Hemingway hair on the chest (I briefly watched a putrid film called Hemingway and Gelhorn on Amazon prime last night), and all that macho stuff.
You huddle at night, carabine at the ready, shivering slightly, even though you’re under a coarse woolen blanket that makes your skin itch, in an uninsulated damp shack with the tiny wood burning stove and no Internet.
Maybe I’ll go for 10 days in September.
Back to the topic at hand.
What am I going to today? 17 days till Geneva arrives. Is the place ready for her yet?
The answer is nien.
Ah clarity of purpose, at last; and I have not yet even finished my morning coffee!
So I need to clean up the beams of the lanai that protect the back porch from insects and, yes, alligators. There is green slimy mold all over them from the rain and humidity. I have done about half the job already, but rains have interfered with my progress the last few days.
You do not want to be up on a scaffold in the rain and wind.
Especially when, like moi, you’re fat and old.
Good thing that scaffold can sustain weights up to 300 lbs. It’s disgusting that I have to even consider that.

Okay, so today I am going to attempt to finish the back porch cleanup jobbie, without falling off the scaffold and breaking my neck, stay away from the ice cream in the freezer, go bike riding and maybe swim in the pool if there’s no one there, except maybe an osprey or two.

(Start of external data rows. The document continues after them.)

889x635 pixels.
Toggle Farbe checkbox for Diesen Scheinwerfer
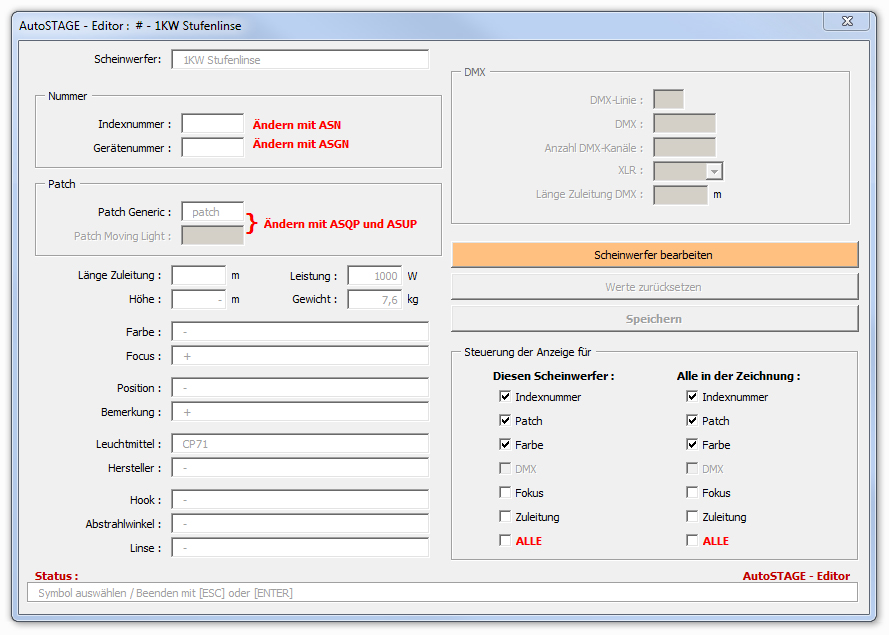tap(505, 445)
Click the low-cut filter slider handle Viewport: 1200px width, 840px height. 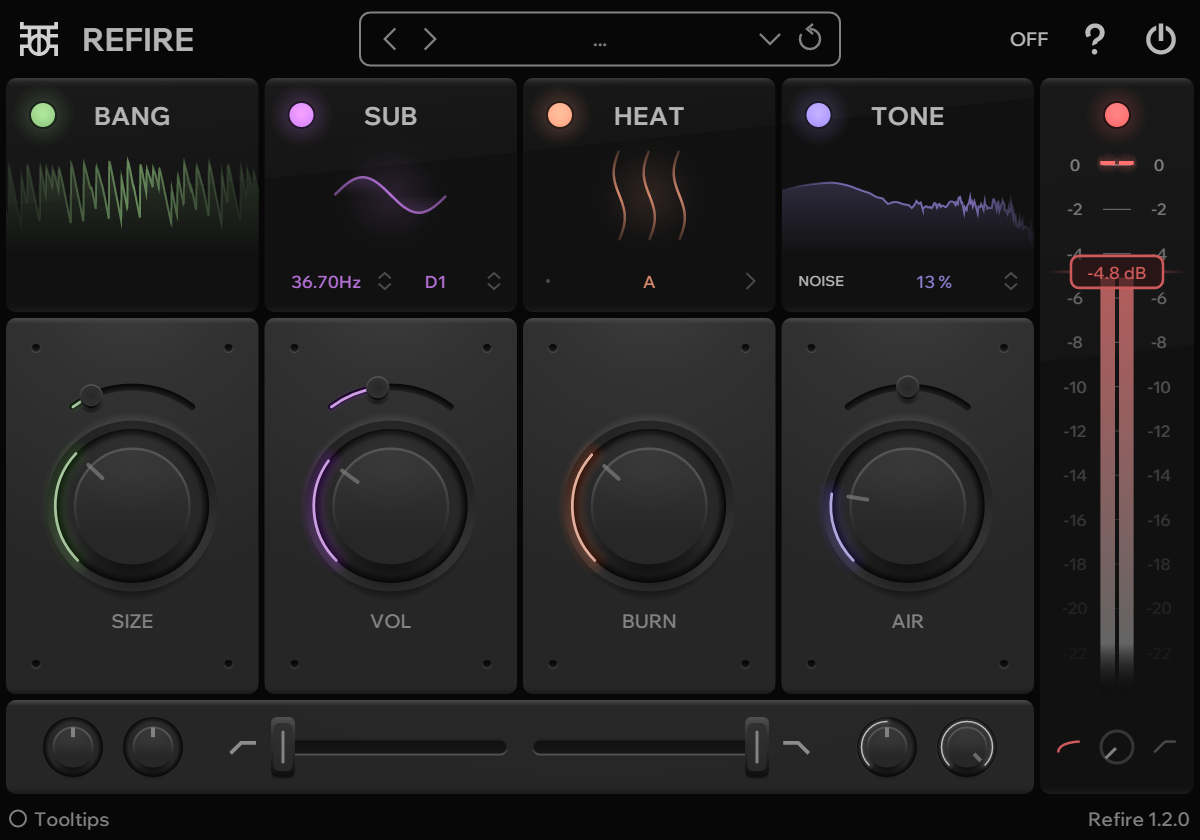click(x=283, y=746)
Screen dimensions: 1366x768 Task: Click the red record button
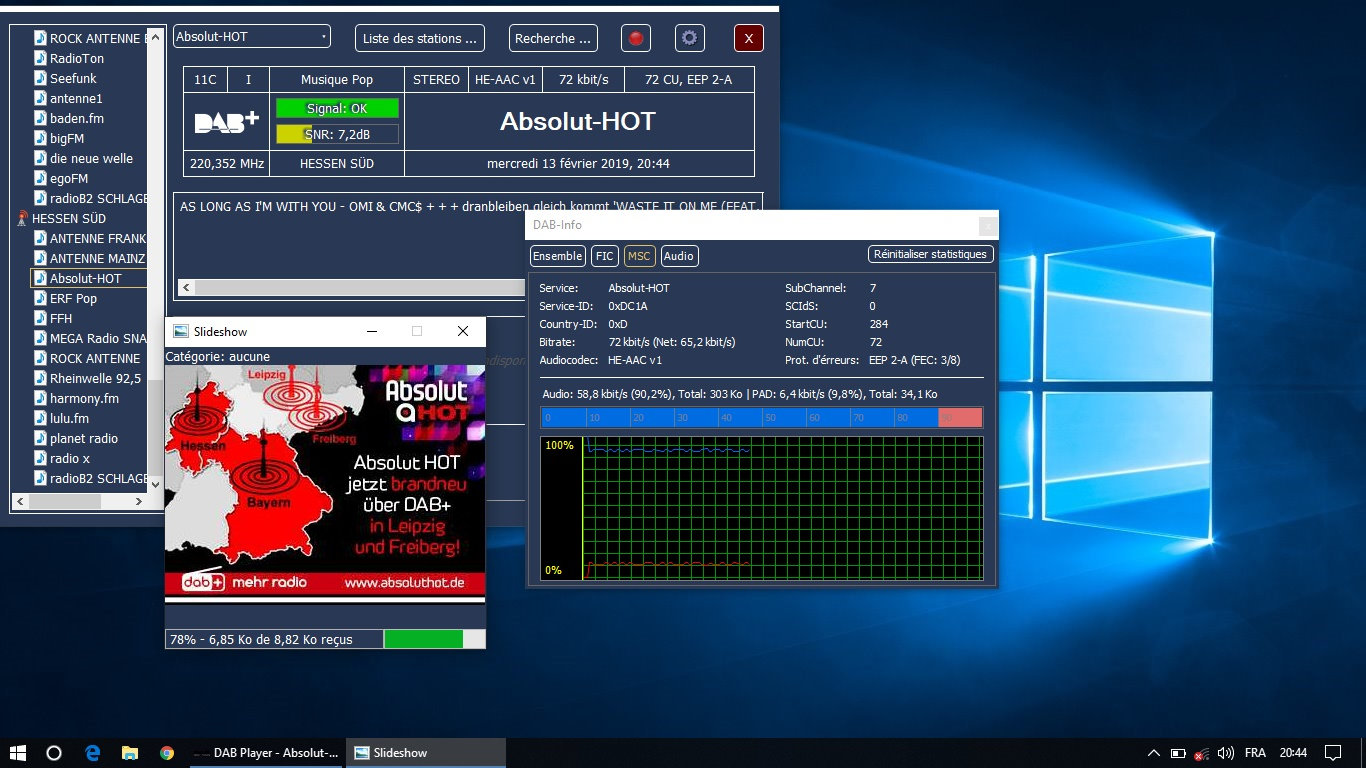click(635, 39)

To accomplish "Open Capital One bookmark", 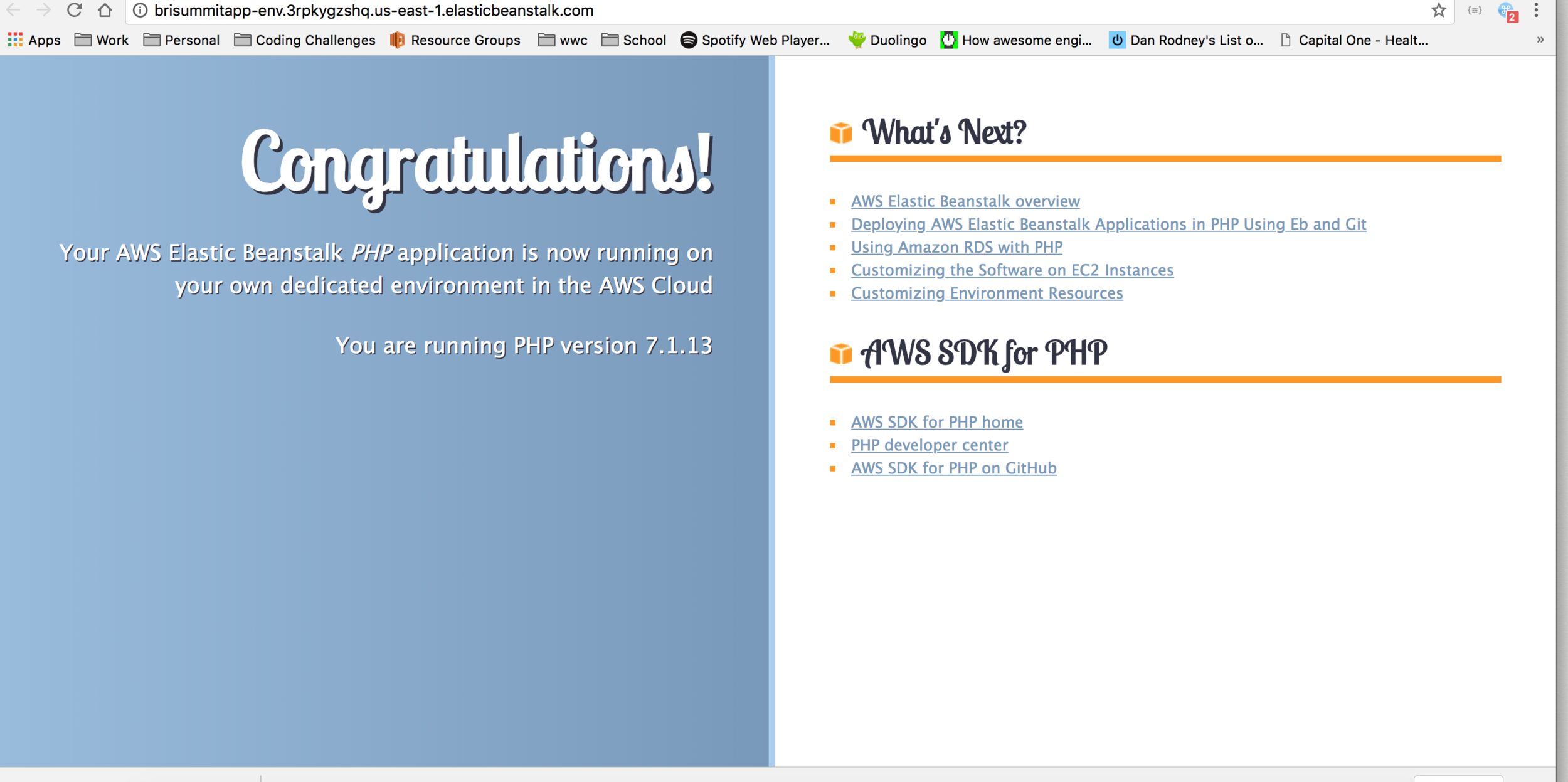I will pyautogui.click(x=1355, y=40).
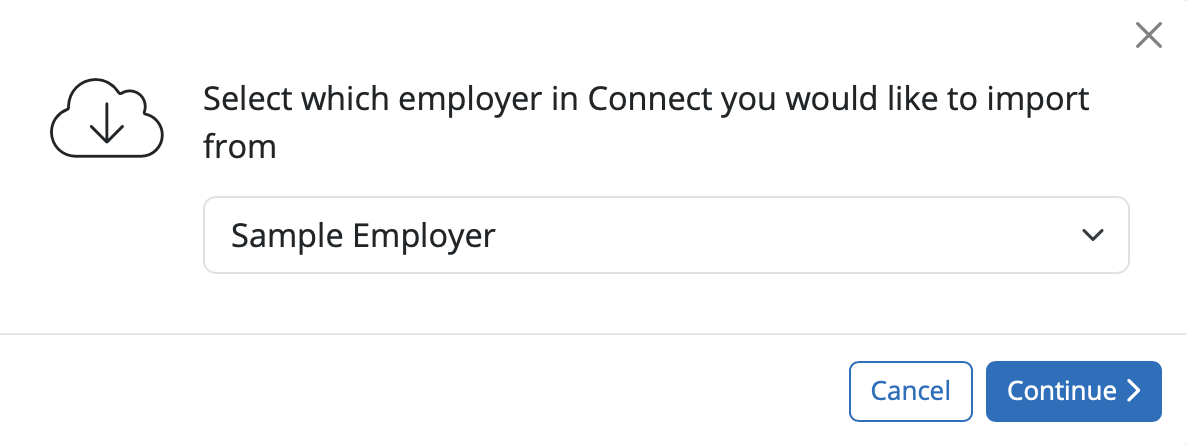
Task: Click the right chevron on Continue
Action: click(x=1134, y=391)
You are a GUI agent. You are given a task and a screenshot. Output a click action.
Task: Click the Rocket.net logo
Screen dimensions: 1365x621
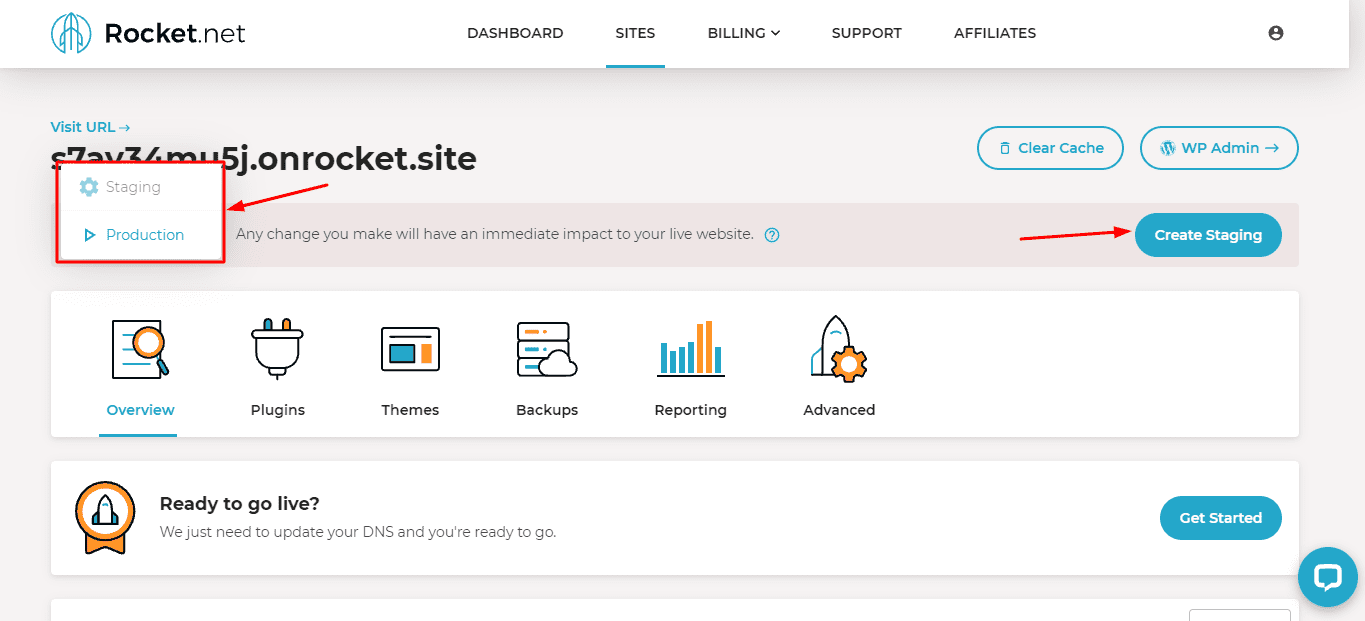click(x=148, y=33)
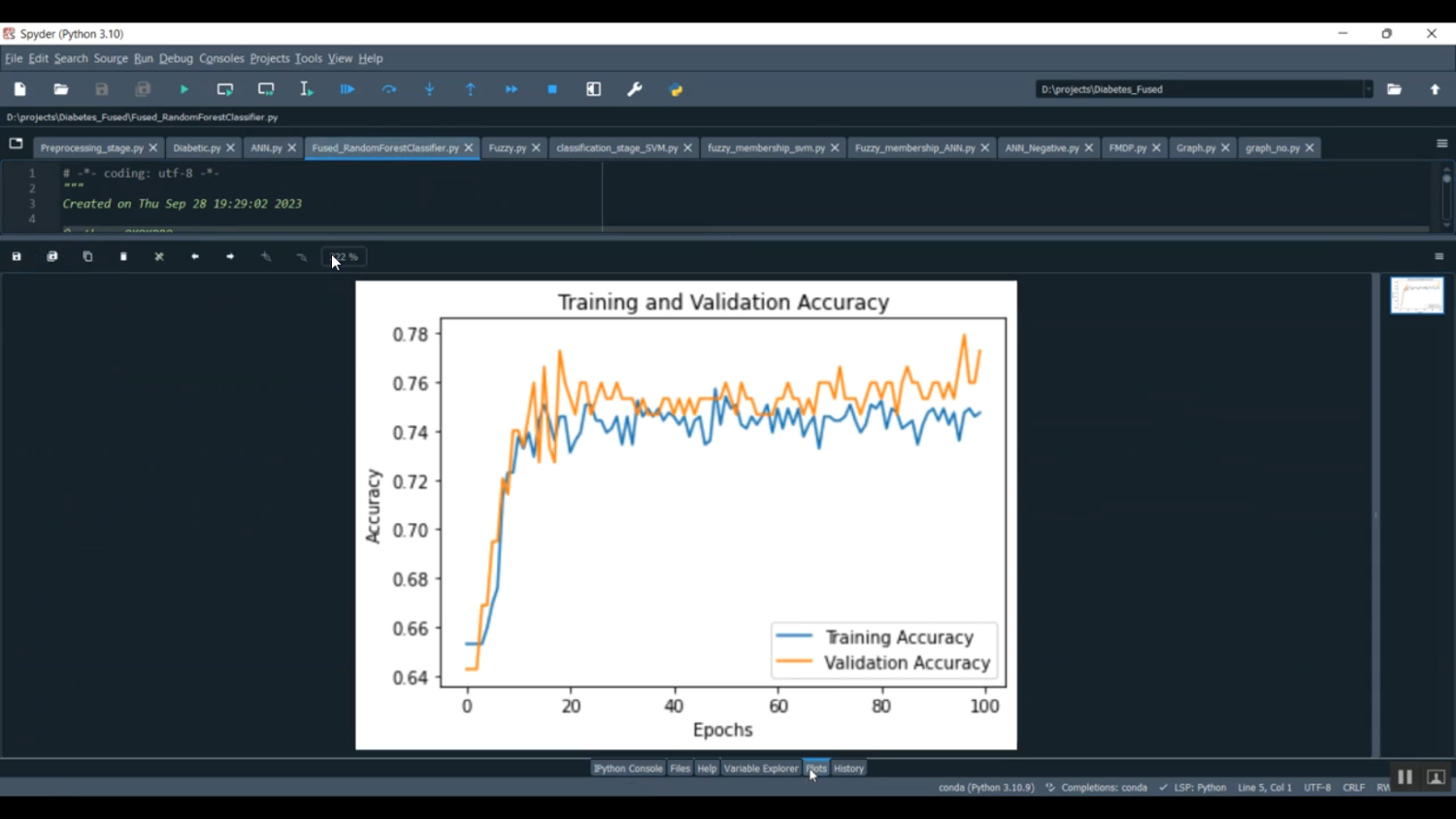Open Preferences via the wrench icon
Screen dimensions: 1456x819
(635, 89)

This evening, instead of watching more third-rate, dated Netflix movies or brainless Amazon prime video rot, I’m going to resume my self-taught course of learning SVG programming, as I’m keenly interested in trying my hand at doing some more animated Arabic calligraphy.
Here’s an example of a doodle I did a while back.
It certainly beats watching partisan political talk shows that obsessively rattle on about the orange lunatic.
Leaving Amerika is a state of mind that does not require physically leaving the US to go live in another country. That would be lovely, of course, but if you can’t manage it just yet for whatever reason, you can always detach mentally and spiritually by practising Iyengar yoga or bike riding or reading some intense novel or trying your hand, say, at produciing animated vectors.
The key is to challenge and engage your brain in doing something worth doing that has nothing to do with that unserene world you no longer choose to live in. Now some might find serenity boring. I don’t. After a 15-year drinking career in every Irish dive bar in lower Manhattan, I can go for this no chaos lifestyle big time.
And that pretty much sums it up for today!